Few connect features back to cost or value.

Customer stories

0.10

Stories are almost never used.

Demo phase criteria, ranked. Customer stories at 0.10 is the lowest score across both phases of the call.

Customer stories at 0.10 is staggering. The single most persuasive tool a rep has, the proof that someone like the buyer solved this exact problem, shows up in roughly one demo in ten.

But the deeper point is structural. The demo weaknesses mirror the discovery weaknesses exactly. A rep who never reached impact in discovery has nothing to anchor the demo to. So the demo becomes a feature walkthrough, because the discovery never generated the ammunition for a pain-led presentation. The demo is not a separate skill problem. It is the discovery problem, downstream.

The hybrid call trap

There is one finding I want to single out, because it is the most actionable thing in the entire benchmark and almost nobody talks about it.

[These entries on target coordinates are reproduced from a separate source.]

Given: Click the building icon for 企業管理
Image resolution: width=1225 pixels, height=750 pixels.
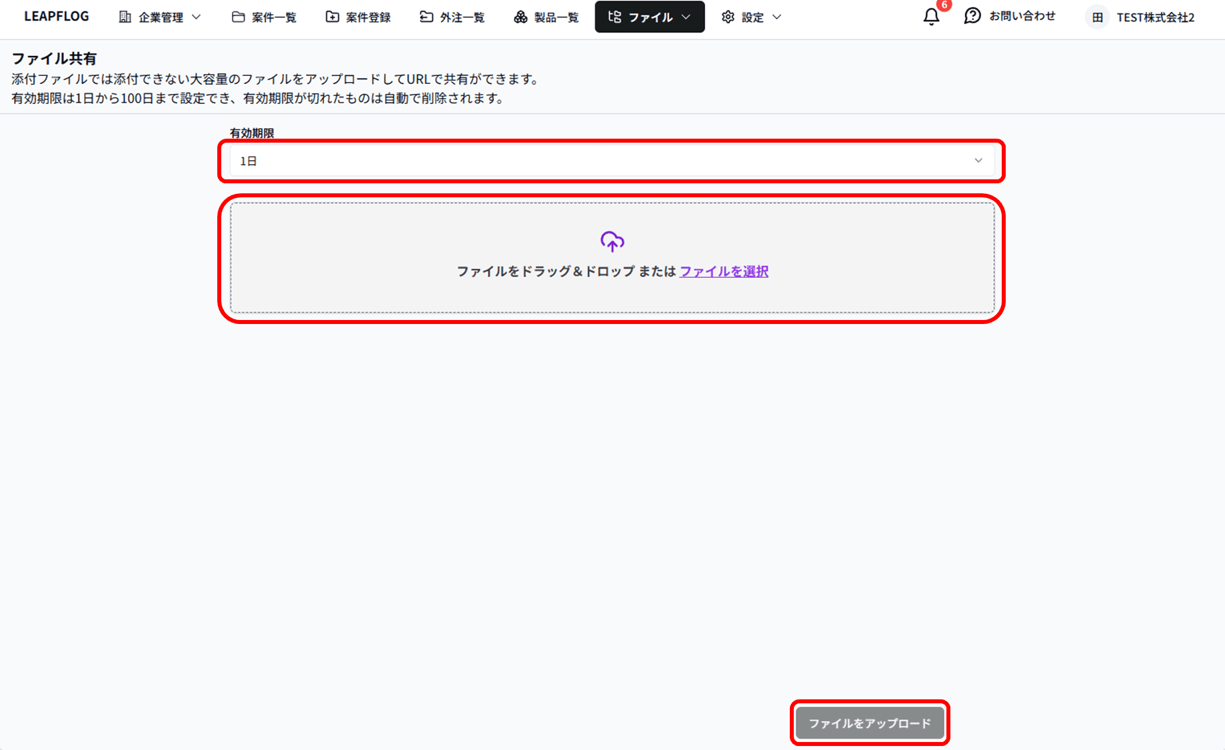Looking at the screenshot, I should point(125,17).

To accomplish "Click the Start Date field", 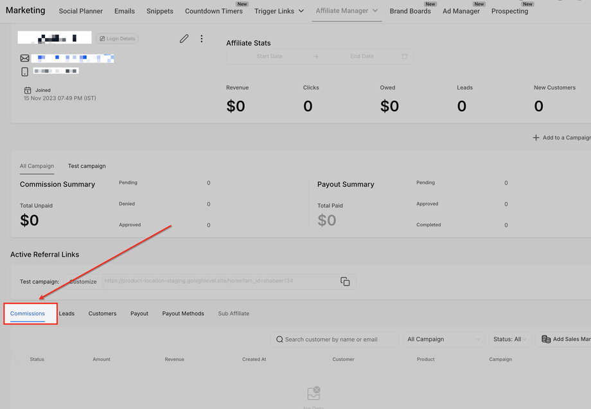I will point(269,57).
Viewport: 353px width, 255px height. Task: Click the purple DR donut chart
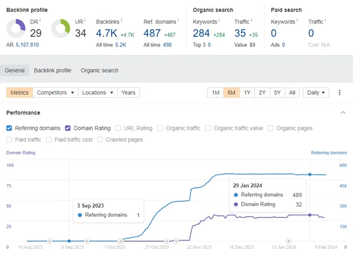(16, 28)
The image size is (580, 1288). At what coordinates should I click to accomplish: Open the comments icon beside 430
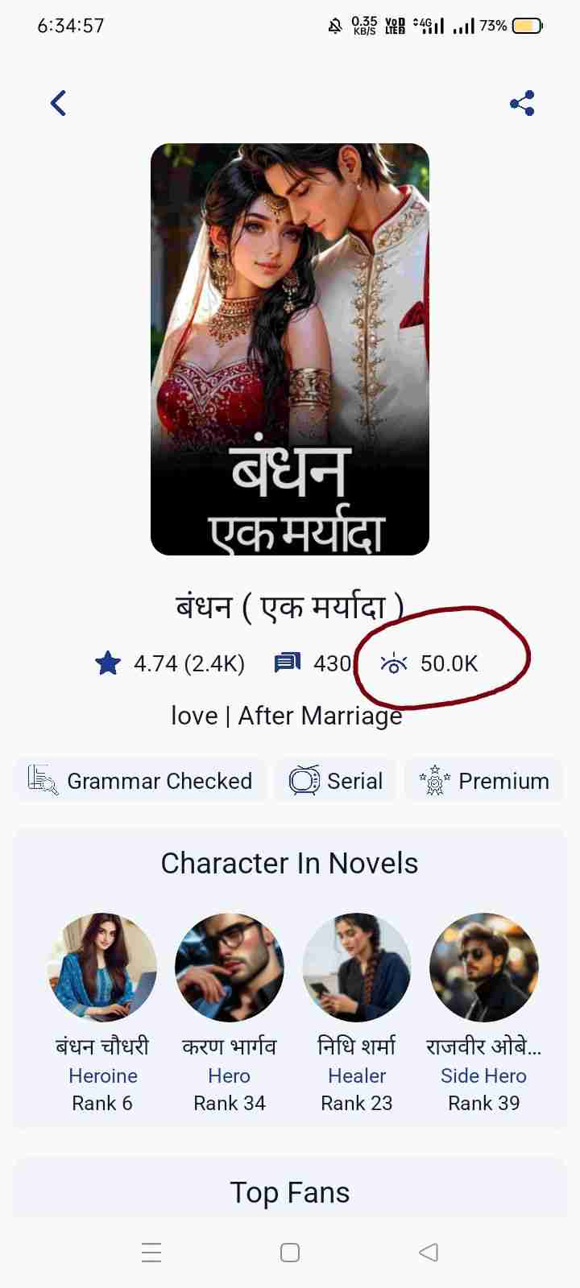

The hybrid call trap. Pain exploration drops from 0.68 in discovery-only calls to 0.52 in hybrid calls, and business impact collapses from 0.34 to 0.07 when a single call does both jobs.

When I segmented the calls by type, something jumped out. I split 206 classifiable calls into discovery-only, demo-only, and hybrid (a single call doing both jobs at once). Here is how impact and pain held up:

Criterion

Discovery-only

Hybrid

Pain exploration

0.68

0.52

Business impact

0.34

0.07

Tool demo

n/a

0.61

Discovery quality collapses when a single call has to do two jobs. Impact exploration nearly vanishes.

Look at impact. In dedicated discovery calls it scores 0.34. In hybrid calls it collapses to 0.07. When reps try to cram discovery and demo into one conversation, impact exploration almost completely disappears. There is a fascinating wrinkle on the other side: the demo itself actually lands better in hybrid calls (0.61 versus 0.35 for standalone demos), because it sits on top of fresh context. But the price is that the diagnosis that makes the whole deal worth pursuing gets skipped.

The hybrid call is where deals quietly die. The demo looks great. The qualification never happened.

So long-story-short: if your reps are running combined discovery-and-demo calls to save the prospect's time, you are very likely trading away the single most important thing a discovery call produces.

What this means if you are a rep

Most of this benchmark is a message to sales leaders. But if you carry a bag, here is what the data says will separate you from 90% of the people you are competing against. None of it is complicated.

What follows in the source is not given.